> _What to work on_:
Retype all of the data word for word, without pictures.

------ Material for the task

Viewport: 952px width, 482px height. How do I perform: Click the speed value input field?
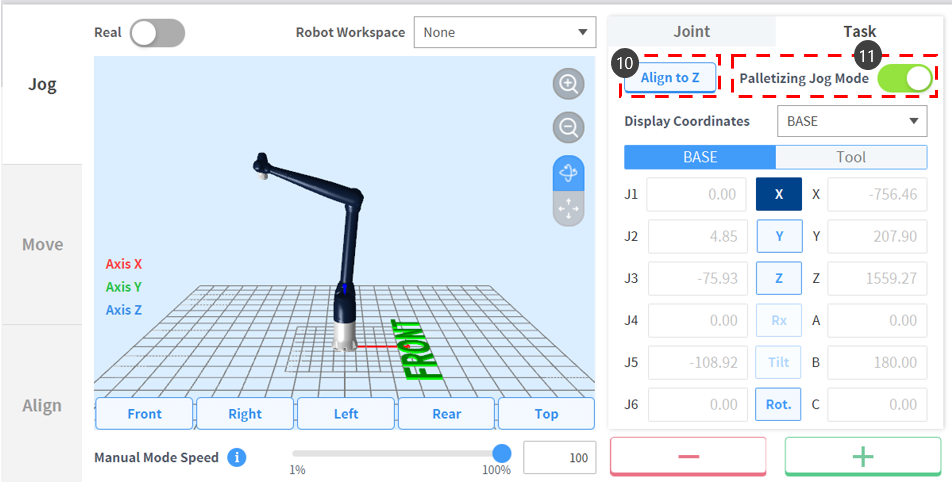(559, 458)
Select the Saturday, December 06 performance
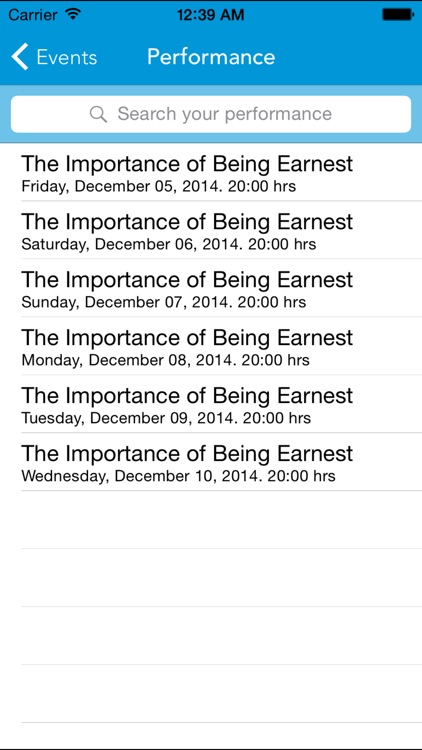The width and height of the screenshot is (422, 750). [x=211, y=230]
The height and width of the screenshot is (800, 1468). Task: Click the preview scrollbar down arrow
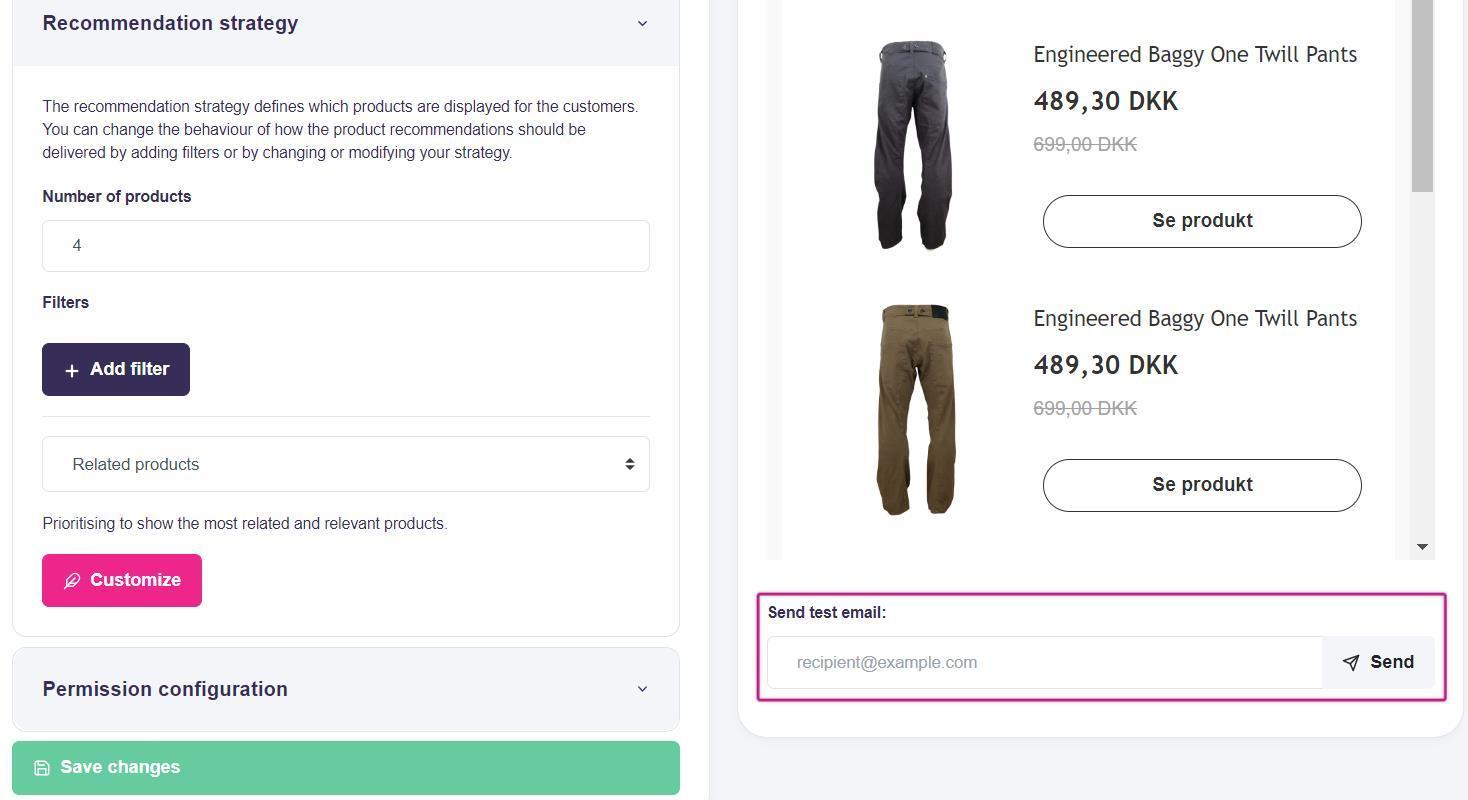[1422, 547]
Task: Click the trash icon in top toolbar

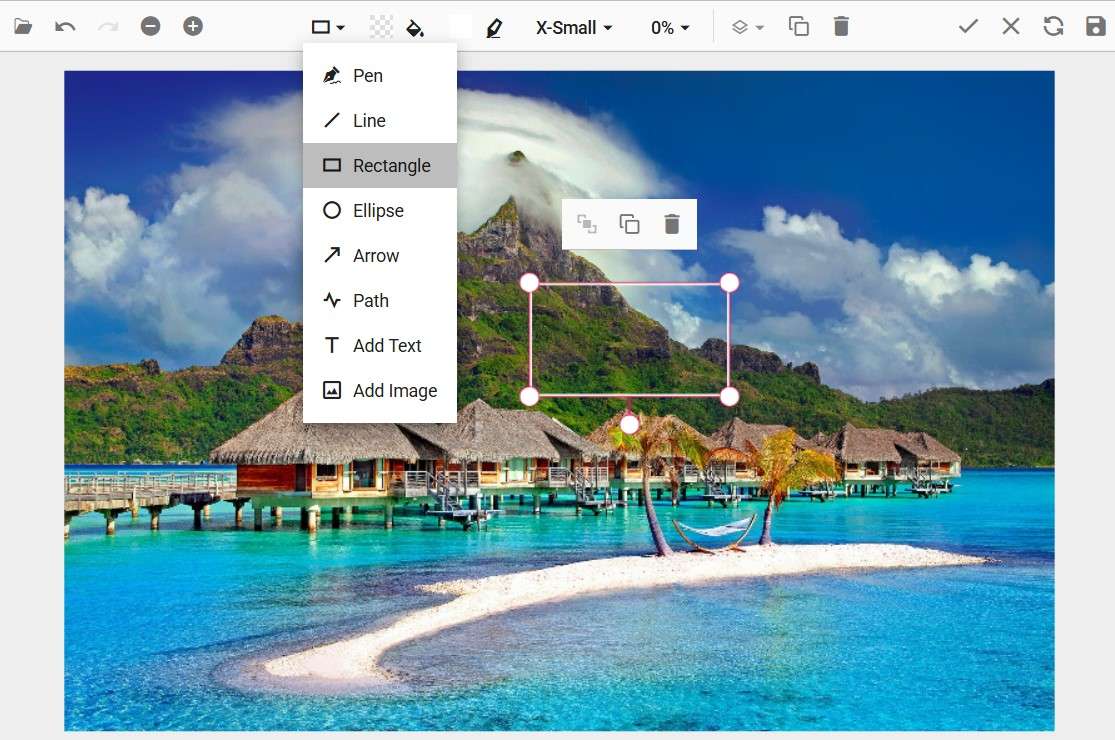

------------

> _The answer_:
Viewport: 952px width, 482px height. How do I perform: Click the speed value input field?
(559, 458)
Select the Saturday, December 06 performance
The width and height of the screenshot is (422, 750). [x=211, y=230]
The height and width of the screenshot is (800, 1468). Task: Click the preview scrollbar down arrow
[1422, 547]
Task: Click the trash icon in top toolbar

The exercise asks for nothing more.